Ah, I screwed up: How would you resolve the problem?

Alright, I admit, sometimes I get caught in the middle and find that just about any possible solution to a situation is going to inevitably cause unhappiness with one of my children, and that’s just where I am this evening. Read on, and tell me if you think my proposed solution is best, or whether you have a smarter idea…
First off, G- and A- (7yo boy and 11yo girl, respectively) are both very concerned about fairness, about balance between what one gets and what the other gets, in terms of both experience and special treats/activities. Linda and I are now living apart and are finding that the latest issue is who gets to watch what movie with whom. Last night, both G- and A- stayed at my place and based on mutual agreement, they watched a Scooby Doo movie, with the stated understanding that tonight they’d watch A-‘s choice, Top Hat (yes, with Fred Astaire).
Though G- was scheduled to stay with me tonight, he decided this afternoon that he’d really rather spend the night with Linda since they’d spent the day skiing and were enjoying rare one-on-one time together. (K-, our 3yo, is with me tonight too). The only problem was, he had called me to ask whether we’d watch a movie or not tonight. Instead of saying “I already promised A- that we’d watch Top Hat, as you know” I said that we would not. At the time I was thinking that I just didn’t want to adversely influence his decision about whether to stay with Linda or not and that it would be great for him to have more time with her rather than be here watching a movie with everyone.
That was my mistake, needless to say!


When I hung up and told A- that I’d changed my mind and that we weren’t going to watch any movies tonight, she was quite upset because last night I HAD promised her that we would. Since I wanted her to go to bed early anyway, I suggested a compromise: she watched about half the movie and agreed that was sufficient. It was obvious that she’d be really upset if I’d have just said no, and it wouldn’t have been fair to her, truth be told, because we had made the agreement Friday night.
So now what do I do now, dear reader? I’m a tiny bit tempted to ask her to lie to G-: if he asks about a movie, have her just say “no, we didn’t watch one”, but I hate to get the precedent of lying into our family. On the other hand, G- will undoubtedly be upset if he finds out that he stayed with Linda based on the understanding that he wouldn’t be missing anything, yet we DID watch a movie after all.
The horns of a dilemma!
I feel like I put myself into a situation where I couldn’t meet both of my promises, so someone was inevitably going to get the short end of the proverbial stick…
So here’s my proposed solution: tomorrow morning, say to G- that

“Just so you know, I realized after I’d told you we weren’t going to watch any movies that in fact I’d already promised your sister that we would watch Top Hat. Since we had an early night of it, we only watched half the movie, and since I know you wanted to watch it too, I’m willing to have you watch the same portion of the movie when you next stay with me, if you want to, so that we can make sure everything’s fair.”
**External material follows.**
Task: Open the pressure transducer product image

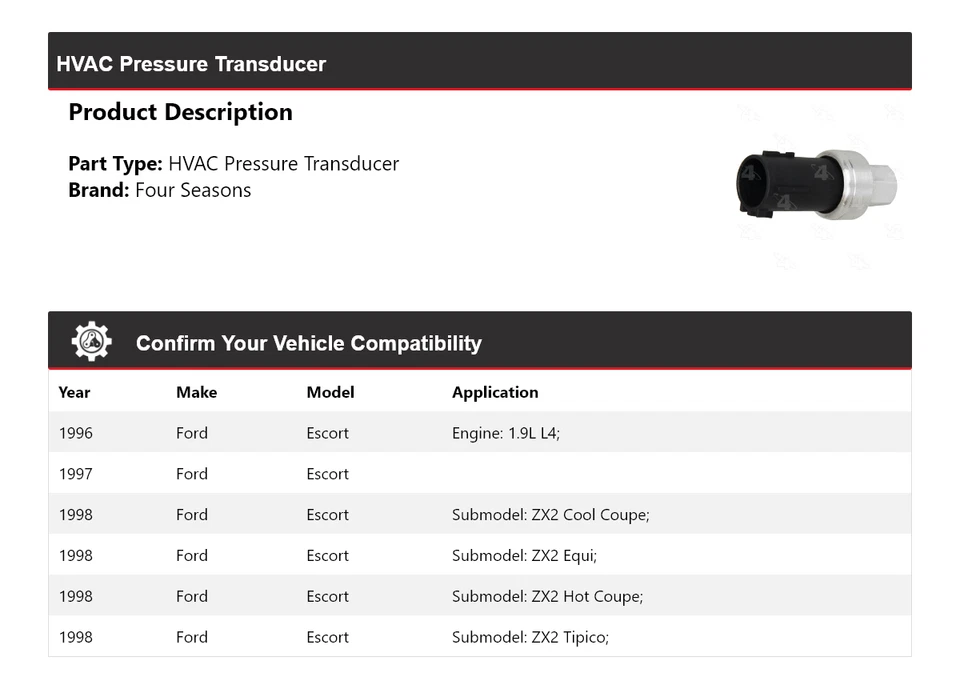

I’m not thrilled about it, and don’t like undermining his trust in me but maybe that’s the karmic justice of my promising him something I couldn’t fulfill? I do feel like it’s a reasonable solution to the problem, at least.
What do you think?

14 comments on “Ah, I screwed up: How would you resolve the problem?

  1. Tough one to make right, but truth is the way to go. My guess is that G- would have passed on it anyway based on the one-on-one time.
    As it stands, coming clean is certainly the right thing to do. And on top of that, you have to watch that first half again too. 😉

  2. Hi Dave. What a great site, and kudos to you for putting yourself out there. First off – I don’t have kids. 🙂 Am I still allowed to comment? I was a nanny for 5 summers (college and grad school). I also had divorced parents and twin sisters 18 months younger than me (talk about obsessed with fairness)!?!
    I saw your twitter, clicked to the blog and I’m quite fascinated. I agree that you should have said something like, “Have an awesome time son. You and your mom are going to have a blast.” When he asked about what you were going to do, I would have just said – we really don’t know what we’re going to do. Let’s live in the moment and both enjoy our nights.
    It seems to me that the lesson to work on with your kids is about karma. They are half way there since they get the concept of fairness, but there’s one big leap. Fairness doesn’t always happen at the exact same time. I would make a big sign that says, “It all comes out in the wash” or “What comes around goes around.” Meaning – your son should feel confident that there may be a night in the not so distant future where the tables will be turned. I wished my sisters and I hadn’t focused on equality so much. I would tell your kids that focusing on that is small and will hurt them in the long run. They should focus on the giving (and the bigger picture). I know.. hard for kids. Try this: make a game of it…establish a “Person of the Week” program. Everyone focuses on 1 person for 1 week. Take one out to the mall one week and buy them a present. tell the other, no – you have to wait 1 week, then you get yours then. And we all focus on the person who is the “person of the week.”
    I dunno. I’m just brainstorming here. I think you get my point.
    My other solution is to put the Rolling Stones on really loud and make them dance around the house to “you can’t always get what you want… but if you try sometime, you just might find.. you get what you need!!!”
    sincerely,
    kid-less in NJ.
    🙂

  3. Your first mistake was telling your son that you weren’t going to see a movie that night when, at that time, you hadn’t made the decision not too. An “I’m not sure, but tonight it’s important that you stay with Mommy because…” could have gotten you out of it.
    Your second mistake was seemingly going against your own word that you had made to your daughter. If it was a must that she go to bed early, then a sincere explanation should have been sufficient. She may not fully understand, but kids often know when a parent is right.
    The concept of fairness between children is important, but the concept of fairness between parent and child is important as well. If you change your mind then there better be a good reason and it better be effectively explained. Now, in effect, both kids will be forced to see half a movie. What good is that?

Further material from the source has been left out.